De selectiefunctionaris heeft het bezwaarschrift op onjuiste gronden ongegrond verklaard. Klager is van mening dat hij voldoende gronden heeft aangevoerd in het bezwaarschrift, op grond waarvan klager in aanmerking zou moeten komen voor overplaatsing
naar een minder beveiligde inrichting. Klager heeft sinds 2003 een band met Nederland en heeft hier ook een vaste woonplaats. Zijn woonadres is door de politie Haaglanden in het kader van een verlofaanvraag betrouwbaar genoemd. Klager is van mening dat
het steeds weer verwijzen naar zijn Duitse nationaliteit in feite discriminatie is. Hij zal ook niet worden uitgeleverd aan Duitsland en hij wil zijn gevangenisstraf daar ook niet uitzitten.

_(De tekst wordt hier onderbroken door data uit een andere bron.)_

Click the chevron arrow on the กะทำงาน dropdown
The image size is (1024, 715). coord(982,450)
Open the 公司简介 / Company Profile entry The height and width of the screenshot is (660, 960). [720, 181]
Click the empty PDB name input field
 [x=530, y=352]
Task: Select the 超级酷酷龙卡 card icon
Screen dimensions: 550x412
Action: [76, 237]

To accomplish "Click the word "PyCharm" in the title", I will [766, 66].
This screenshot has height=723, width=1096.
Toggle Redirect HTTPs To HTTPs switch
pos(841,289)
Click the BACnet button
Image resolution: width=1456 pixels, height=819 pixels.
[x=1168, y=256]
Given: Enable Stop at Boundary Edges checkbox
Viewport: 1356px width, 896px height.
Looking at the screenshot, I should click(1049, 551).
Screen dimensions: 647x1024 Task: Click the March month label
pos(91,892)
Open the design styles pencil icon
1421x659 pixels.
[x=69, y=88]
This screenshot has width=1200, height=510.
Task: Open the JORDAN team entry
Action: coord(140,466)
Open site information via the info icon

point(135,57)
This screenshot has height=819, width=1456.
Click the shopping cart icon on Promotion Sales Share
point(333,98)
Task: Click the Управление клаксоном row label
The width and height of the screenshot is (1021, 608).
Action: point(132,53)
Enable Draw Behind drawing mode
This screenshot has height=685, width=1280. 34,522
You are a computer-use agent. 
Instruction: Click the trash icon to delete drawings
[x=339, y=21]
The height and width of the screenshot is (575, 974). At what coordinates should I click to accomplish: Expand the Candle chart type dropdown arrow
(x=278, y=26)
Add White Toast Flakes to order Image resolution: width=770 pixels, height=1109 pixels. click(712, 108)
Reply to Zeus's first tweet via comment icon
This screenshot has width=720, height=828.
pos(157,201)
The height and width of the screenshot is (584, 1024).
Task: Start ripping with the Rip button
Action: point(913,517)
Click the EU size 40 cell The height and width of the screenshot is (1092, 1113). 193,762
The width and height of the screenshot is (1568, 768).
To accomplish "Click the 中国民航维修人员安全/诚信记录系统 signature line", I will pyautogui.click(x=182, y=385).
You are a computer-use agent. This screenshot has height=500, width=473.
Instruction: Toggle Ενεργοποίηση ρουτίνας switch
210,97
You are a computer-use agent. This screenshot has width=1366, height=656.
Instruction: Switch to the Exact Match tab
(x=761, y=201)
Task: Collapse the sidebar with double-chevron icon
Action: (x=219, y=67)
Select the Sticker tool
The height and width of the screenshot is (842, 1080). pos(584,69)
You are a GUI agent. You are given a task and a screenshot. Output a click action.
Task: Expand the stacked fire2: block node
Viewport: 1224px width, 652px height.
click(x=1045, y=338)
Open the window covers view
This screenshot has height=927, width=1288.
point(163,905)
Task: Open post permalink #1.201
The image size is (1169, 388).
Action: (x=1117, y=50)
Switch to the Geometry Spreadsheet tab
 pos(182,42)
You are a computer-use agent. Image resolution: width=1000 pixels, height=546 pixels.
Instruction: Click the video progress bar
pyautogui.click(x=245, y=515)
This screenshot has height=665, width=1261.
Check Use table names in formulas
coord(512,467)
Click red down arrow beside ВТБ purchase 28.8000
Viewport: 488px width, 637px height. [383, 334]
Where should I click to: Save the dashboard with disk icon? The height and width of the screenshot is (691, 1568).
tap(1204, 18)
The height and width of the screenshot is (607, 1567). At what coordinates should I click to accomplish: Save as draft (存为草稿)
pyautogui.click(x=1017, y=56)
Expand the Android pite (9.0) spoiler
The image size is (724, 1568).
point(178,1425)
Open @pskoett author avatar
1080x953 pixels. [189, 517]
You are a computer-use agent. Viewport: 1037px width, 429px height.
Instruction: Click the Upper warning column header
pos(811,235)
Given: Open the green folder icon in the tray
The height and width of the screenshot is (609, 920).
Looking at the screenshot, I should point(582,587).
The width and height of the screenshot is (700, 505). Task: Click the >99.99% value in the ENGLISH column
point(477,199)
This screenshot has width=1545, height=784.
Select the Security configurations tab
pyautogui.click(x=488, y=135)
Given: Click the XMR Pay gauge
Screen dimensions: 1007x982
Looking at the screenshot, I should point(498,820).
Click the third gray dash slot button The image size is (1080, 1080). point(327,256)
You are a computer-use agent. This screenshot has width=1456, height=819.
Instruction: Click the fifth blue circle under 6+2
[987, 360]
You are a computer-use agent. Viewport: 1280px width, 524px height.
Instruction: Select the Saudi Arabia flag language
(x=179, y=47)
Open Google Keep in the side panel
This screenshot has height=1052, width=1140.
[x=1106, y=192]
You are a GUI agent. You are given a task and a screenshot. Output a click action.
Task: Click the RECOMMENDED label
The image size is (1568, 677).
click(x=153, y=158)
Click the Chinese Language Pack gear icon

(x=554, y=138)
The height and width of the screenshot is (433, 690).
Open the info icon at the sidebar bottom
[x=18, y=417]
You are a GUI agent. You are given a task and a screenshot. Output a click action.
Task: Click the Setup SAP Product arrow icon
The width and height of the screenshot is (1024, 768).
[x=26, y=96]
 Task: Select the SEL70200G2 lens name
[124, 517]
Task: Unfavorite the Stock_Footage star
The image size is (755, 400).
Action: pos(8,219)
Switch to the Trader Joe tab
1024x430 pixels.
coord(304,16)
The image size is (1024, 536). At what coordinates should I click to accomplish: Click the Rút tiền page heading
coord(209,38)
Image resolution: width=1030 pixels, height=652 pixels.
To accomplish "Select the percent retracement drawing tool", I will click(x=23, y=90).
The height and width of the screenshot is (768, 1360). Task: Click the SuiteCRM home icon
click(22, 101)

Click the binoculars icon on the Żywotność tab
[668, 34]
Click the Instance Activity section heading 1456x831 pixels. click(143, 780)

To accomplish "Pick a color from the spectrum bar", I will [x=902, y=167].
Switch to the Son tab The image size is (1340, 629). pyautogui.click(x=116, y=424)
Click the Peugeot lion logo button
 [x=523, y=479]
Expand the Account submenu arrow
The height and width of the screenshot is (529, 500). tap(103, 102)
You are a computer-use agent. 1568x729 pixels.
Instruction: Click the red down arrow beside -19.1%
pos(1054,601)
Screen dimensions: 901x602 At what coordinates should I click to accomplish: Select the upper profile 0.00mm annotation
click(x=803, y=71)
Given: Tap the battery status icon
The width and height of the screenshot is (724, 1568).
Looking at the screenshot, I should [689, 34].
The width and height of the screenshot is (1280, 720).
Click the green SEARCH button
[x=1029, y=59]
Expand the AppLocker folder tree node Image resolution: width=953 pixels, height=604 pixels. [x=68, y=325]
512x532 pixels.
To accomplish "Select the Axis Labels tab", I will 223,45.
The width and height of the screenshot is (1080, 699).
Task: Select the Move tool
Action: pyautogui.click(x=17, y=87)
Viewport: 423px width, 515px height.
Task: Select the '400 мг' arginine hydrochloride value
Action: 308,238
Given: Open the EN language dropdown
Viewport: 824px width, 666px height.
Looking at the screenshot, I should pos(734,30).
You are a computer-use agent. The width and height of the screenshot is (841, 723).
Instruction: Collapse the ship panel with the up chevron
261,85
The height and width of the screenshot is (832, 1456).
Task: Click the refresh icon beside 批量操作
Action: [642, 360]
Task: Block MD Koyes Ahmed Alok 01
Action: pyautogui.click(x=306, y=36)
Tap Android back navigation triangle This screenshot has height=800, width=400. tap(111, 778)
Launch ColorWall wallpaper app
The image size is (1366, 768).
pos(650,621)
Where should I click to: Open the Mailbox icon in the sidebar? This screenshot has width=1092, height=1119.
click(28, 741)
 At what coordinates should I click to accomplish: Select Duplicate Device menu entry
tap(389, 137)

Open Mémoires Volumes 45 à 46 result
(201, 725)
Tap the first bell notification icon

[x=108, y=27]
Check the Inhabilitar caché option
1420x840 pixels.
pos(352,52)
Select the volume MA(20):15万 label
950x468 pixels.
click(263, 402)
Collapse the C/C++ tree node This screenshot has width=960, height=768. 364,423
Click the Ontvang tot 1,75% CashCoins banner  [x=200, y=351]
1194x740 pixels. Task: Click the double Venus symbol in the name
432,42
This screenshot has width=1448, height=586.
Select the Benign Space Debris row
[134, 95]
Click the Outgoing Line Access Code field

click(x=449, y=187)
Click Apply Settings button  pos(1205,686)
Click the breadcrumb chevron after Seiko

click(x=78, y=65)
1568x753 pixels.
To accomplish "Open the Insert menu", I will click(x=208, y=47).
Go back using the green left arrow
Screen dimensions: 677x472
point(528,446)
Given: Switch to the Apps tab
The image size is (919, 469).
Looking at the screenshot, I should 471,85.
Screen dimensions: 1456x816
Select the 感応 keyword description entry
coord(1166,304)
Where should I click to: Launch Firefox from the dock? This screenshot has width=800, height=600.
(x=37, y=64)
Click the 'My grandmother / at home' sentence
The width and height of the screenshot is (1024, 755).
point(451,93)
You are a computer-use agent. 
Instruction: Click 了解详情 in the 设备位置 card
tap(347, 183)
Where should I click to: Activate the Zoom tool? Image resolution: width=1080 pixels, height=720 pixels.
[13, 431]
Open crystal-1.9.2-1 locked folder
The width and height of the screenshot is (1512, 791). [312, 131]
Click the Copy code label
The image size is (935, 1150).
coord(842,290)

Klager is van mening dat hem wettelijk gezien het recht
toekomt op detentiefasering. Hij wil zich kunnen voorbereiden op zijn toekomst na detentie en is van mening dat hem daarom verlof moet worden toegestaan en plaatsing in een inrichting met een minder strenge beveiliging. De enige reden voor het niet
selecteren voor een minder streng beveiligde inrichting is de stelling dat klager vluchtgevaarlijk zou zijn. Klager is in hoger beroep en wil de behandeling daarvan, door het Gerechtshof te ’s-Gravenhage, persoonlijk bijwonen. Hij heeft er daarom geen
belang bij om zich aan zijn detentie te onttrekken. Klager heeft een binding met Nederland doordat hij een aantal ondernemingen exploiteert die alle in Nederland gevestigd zijn.

3.2. De selectiefunctionaris heeft de bestreden beslissing als volgt toegelicht.
De directeur van het h.v.b. Roermond heeft in het selectieadvies geadviseerd om klager in een normaal beveiligde inrichting met een regime van algehele gemeenschap te plaatsen. Klager wenst evenwel in een z.b.b.i. geplaatst te worden. Omtrent klager is
goede gedragsrapportage opgemaakt. Omdat hij ingezetene is van Duitsland, heeft het openbaar ministerie negatief geadviseerd. Gevreesd wordt dat klager zich aan detentie zal onttrekken door naar Duitsland te vluchten.

4. De beoordeling
4.1. De gevangenis/ISD Roermond is een gevangenis voor mannen met een regime van beperkte gemeenschap en een normaal beveiligingsniveau.

4.2. Klager, die in eerste aanleg is veroordeeld, kan in een gevangenis met een regime van algehele gemeenschap worden geplaatst.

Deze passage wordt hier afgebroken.